▶ **What is expected**
Extract every line of text from the data below, reproducing each one word for word and leaving the pictures out of your answer.

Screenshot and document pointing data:

--- Begin ---

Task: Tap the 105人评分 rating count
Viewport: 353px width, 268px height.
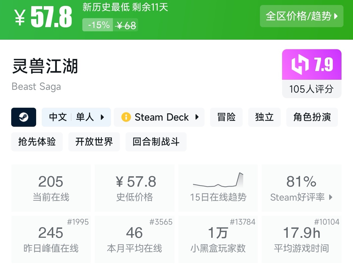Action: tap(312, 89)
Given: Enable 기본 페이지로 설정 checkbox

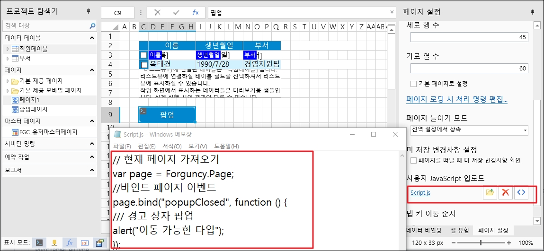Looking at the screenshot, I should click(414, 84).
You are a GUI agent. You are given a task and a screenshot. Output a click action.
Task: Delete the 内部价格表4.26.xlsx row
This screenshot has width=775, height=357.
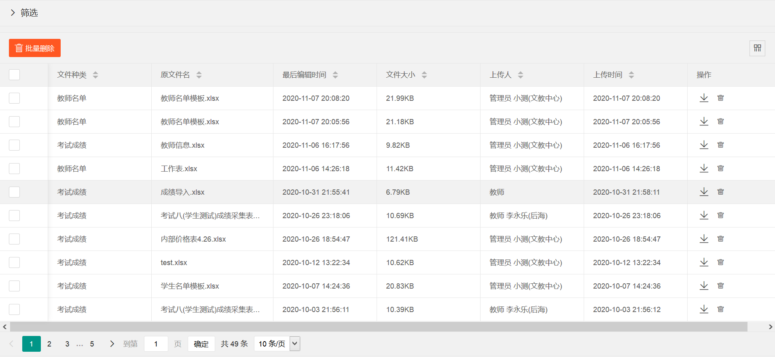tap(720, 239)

--- End ---

▶ **Output of the task**
Task: Tap the 105人评分 rating count
Viewport: 353px width, 268px height.
Action: tap(312, 89)
Given: Enable 기본 페이지로 설정 checkbox

Looking at the screenshot, I should click(414, 84).
You are a GUI agent. You are given a task and a screenshot. Output a click action.
Task: Delete the 内部价格表4.26.xlsx row
This screenshot has width=775, height=357.
tap(720, 239)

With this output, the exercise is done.